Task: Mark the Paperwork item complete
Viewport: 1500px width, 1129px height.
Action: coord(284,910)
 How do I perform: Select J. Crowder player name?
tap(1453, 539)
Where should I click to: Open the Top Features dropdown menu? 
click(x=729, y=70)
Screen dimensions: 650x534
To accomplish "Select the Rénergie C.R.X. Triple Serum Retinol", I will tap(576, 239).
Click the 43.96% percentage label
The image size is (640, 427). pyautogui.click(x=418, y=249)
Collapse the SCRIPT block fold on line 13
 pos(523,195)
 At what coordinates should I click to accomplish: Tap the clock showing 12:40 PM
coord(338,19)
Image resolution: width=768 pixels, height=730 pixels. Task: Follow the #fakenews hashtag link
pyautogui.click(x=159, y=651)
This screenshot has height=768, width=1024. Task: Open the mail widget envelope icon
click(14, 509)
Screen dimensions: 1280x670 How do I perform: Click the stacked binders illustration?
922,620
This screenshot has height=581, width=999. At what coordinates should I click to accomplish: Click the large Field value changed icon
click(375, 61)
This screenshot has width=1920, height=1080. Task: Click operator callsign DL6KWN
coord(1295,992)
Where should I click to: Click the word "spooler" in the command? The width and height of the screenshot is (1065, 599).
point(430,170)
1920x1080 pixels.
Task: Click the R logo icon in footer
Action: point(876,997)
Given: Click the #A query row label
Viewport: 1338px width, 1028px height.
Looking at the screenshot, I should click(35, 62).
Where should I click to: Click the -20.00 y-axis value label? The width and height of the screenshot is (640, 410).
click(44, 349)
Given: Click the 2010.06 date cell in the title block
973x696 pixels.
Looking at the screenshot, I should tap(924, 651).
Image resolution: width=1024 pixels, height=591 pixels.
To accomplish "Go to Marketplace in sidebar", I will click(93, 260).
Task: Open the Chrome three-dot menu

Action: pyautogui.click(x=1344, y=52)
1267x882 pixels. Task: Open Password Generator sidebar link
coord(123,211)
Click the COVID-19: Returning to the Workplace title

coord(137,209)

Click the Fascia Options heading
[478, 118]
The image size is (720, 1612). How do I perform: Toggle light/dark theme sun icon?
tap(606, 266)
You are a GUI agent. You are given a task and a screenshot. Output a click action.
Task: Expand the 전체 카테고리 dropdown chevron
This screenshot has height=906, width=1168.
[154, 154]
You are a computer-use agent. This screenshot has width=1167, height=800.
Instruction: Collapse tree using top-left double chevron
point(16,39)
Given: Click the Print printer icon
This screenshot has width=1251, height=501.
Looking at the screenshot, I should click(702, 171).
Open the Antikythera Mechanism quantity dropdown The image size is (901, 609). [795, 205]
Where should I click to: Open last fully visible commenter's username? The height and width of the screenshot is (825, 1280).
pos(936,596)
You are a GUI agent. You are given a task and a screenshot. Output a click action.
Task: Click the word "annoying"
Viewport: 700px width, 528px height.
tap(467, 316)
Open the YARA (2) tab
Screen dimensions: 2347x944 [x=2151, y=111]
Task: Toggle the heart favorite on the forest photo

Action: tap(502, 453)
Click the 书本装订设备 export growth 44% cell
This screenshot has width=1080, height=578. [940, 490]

EXERCISE DETAILS:
Restate the whole listing word for word so that no line differs from the original.

EXERCISE OUTPUT:
Task: Mark the Paperwork item complete
Viewport: 1500px width, 1129px height.
Action: coord(284,910)
 How do I perform: Select J. Crowder player name?
tap(1453, 539)
Where should I click to: Open the Top Features dropdown menu? 
click(x=729, y=70)
Screen dimensions: 650x534
To accomplish "Select the Rénergie C.R.X. Triple Serum Retinol", I will tap(576, 239).
Click the 43.96% percentage label
The image size is (640, 427). pyautogui.click(x=418, y=249)
Collapse the SCRIPT block fold on line 13
 pos(523,195)
 At what coordinates should I click to accomplish: Tap the clock showing 12:40 PM
coord(338,19)
Image resolution: width=768 pixels, height=730 pixels. Task: Follow the #fakenews hashtag link
pyautogui.click(x=159, y=651)
This screenshot has height=768, width=1024. Task: Open the mail widget envelope icon
click(14, 509)
Screen dimensions: 1280x670 How do I perform: Click the stacked binders illustration?
922,620
This screenshot has height=581, width=999. At what coordinates should I click to accomplish: Click the large Field value changed icon
click(375, 61)
This screenshot has width=1920, height=1080. Task: Click operator callsign DL6KWN
coord(1295,992)
Where should I click to: Click the word "spooler" in the command? The width and height of the screenshot is (1065, 599).
point(430,170)
1920x1080 pixels.
Task: Click the R logo icon in footer
Action: point(876,997)
Given: Click the #A query row label
Viewport: 1338px width, 1028px height.
Looking at the screenshot, I should click(35, 62).
Where should I click to: Click the -20.00 y-axis value label? The width and height of the screenshot is (640, 410).
click(44, 349)
Given: Click the 2010.06 date cell in the title block
973x696 pixels.
Looking at the screenshot, I should tap(924, 651).
Image resolution: width=1024 pixels, height=591 pixels.
To accomplish "Go to Marketplace in sidebar", I will click(93, 260).
Task: Open the Chrome three-dot menu

Action: pyautogui.click(x=1344, y=52)
1267x882 pixels. Task: Open Password Generator sidebar link
coord(123,211)
Click the COVID-19: Returning to the Workplace title

coord(137,209)

Click the Fascia Options heading
[478, 118]
The image size is (720, 1612). How do I perform: Toggle light/dark theme sun icon?
tap(606, 266)
You are a GUI agent. You are given a task and a screenshot. Output a click action.
Task: Expand the 전체 카테고리 dropdown chevron
This screenshot has height=906, width=1168.
[154, 154]
You are a computer-use agent. This screenshot has width=1167, height=800.
Instruction: Collapse tree using top-left double chevron
point(16,39)
Given: Click the Print printer icon
This screenshot has width=1251, height=501.
Looking at the screenshot, I should click(702, 171).
Open the Antikythera Mechanism quantity dropdown The image size is (901, 609). [795, 205]
Where should I click to: Open last fully visible commenter's username? The height and width of the screenshot is (825, 1280).
pos(936,596)
You are a GUI agent. You are given a task and a screenshot. Output a click action.
Task: Click the word "annoying"
Viewport: 700px width, 528px height.
tap(467, 316)
Open the YARA (2) tab
Screen dimensions: 2347x944 [x=2151, y=111]
Task: Toggle the heart favorite on the forest photo

Action: tap(502, 453)
Click the 书本装订设备 export growth 44% cell
This screenshot has width=1080, height=578. [940, 490]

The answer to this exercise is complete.